Business

Bank of Canada warns about huge mortgages, growing housing debt

Nearly a third of recent Canadian homebuyers with so-called high-ratio mortgages wouldn't qualify for their loans under new rules recently implemented by the federal government.

Nearly half of new high ratio mortgagees in Toronto owe in excess of 450% of their incomes

Housing crunch

8 years ago
Duration 2:06
CBC's Renée Filippone reports on a Bank of Canada housing warning and B.C.'s move to help first-time home buyers

Nearly a third of recent Canadian homebuyers with so-called high-ratio mortgages wouldn't qualify for their loans under new rules recently implemented by the federal government.

That was one of the findings of a wide-ranging report from the Bank of Canada on Thursday looking at the biggest risks facing the financial system.

Known as the Financial System Review, the twice-a-year report from the central bank singled out a familiar theme that poses a risk to the economy: high debt levels related to inflated house prices.

In the past year, Ottawa has moved repeatedly to address high housing debt. As part of new mortgage rules, for instance, the government now requires that borrowers have their finances stress tested to gauge their ability to pay back mortgages in the event of a rise in borrowing rates. The new rules also stipulate that the total cost of a mortgage payment plus property tax and utilities must not take up more than 39 per cent of a borrower's gross income.

Despite those moves, the bank says it has noticed an increase in the number of homebuyers who are borrowing more money than they can pay back, based on their income. A borrower would be considered a "high-ratio" mortgagee if he or she has less than 20 per cent in equity, and considered especially vulnerable if the total value of a loan is at least 450 per cent of annual income. 

The bank calculates that almost half of new high-ratio borrowers in Toronto are above that threshold, and 39 per cent are in Vancouver. In Toronto's case, such monster mortgages are spreading to nearby cities like Oshawa and Hamilton too.

"In these cities," the bank said, "the proportion of high-ratio mortgages with ... ratios exceeding 450 per cent has more than doubled over the past three years, from around 10 per cent to roughly 25 per cent."

Across the country, the bank says, nearly a third of people who took on high-ratio mortgagees in the past year wouldn't qualify for their loans under the new rules. 
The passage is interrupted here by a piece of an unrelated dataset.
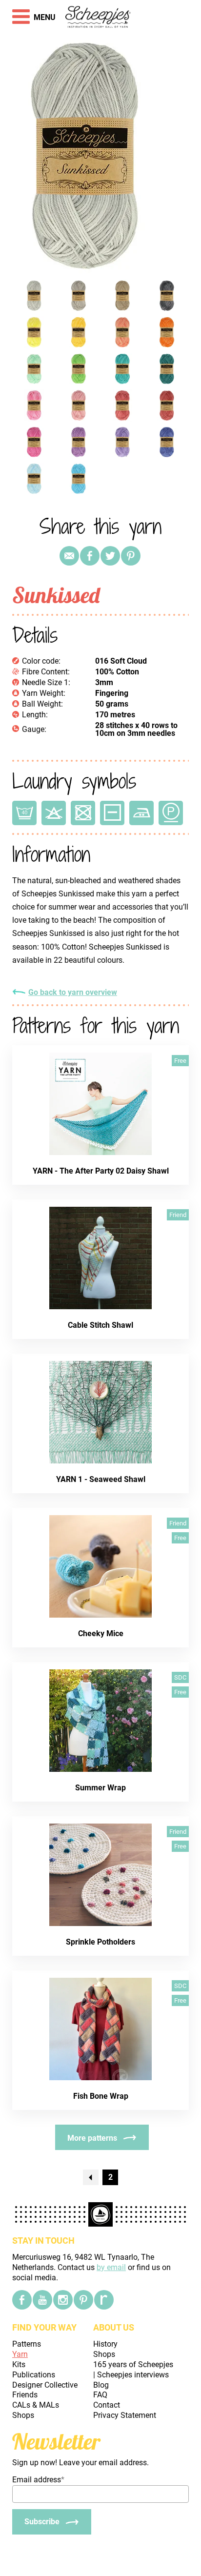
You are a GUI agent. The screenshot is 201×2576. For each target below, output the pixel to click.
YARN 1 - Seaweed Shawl (100, 1479)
"All else being equal, about 31 per cent of high-ratio mortgages issued nationally during that period would not have qualified."

The report comes the same day as a report from the Canadian Real Estate Association shows that the average house price has risen another seven per cent in the past year, up to $489,591 in November.

The central bank noted that means house prices are now "just under six times average household income, their highest recorded level."

The good news on the housing front, however, is that the central bank thinks the new rules will eventually achieve the goal of bringing down debt levels.

"The policy measures introduced by the federal government in the autumn will, over time, have a constructive effect on the number of highly indebted households," the bank said. It also warned that "self-reinforcing price expectations may also be supporting price increases" in the major housing markets of Toronto and Vancouver.

Corrections

  • A previous version of this story implied that almost half of all mortgage holders in Toronto have LTI ratios in excess of 450 per cent. In fact, only almost half of all new high-ratio mortgages in the city are above that threshold.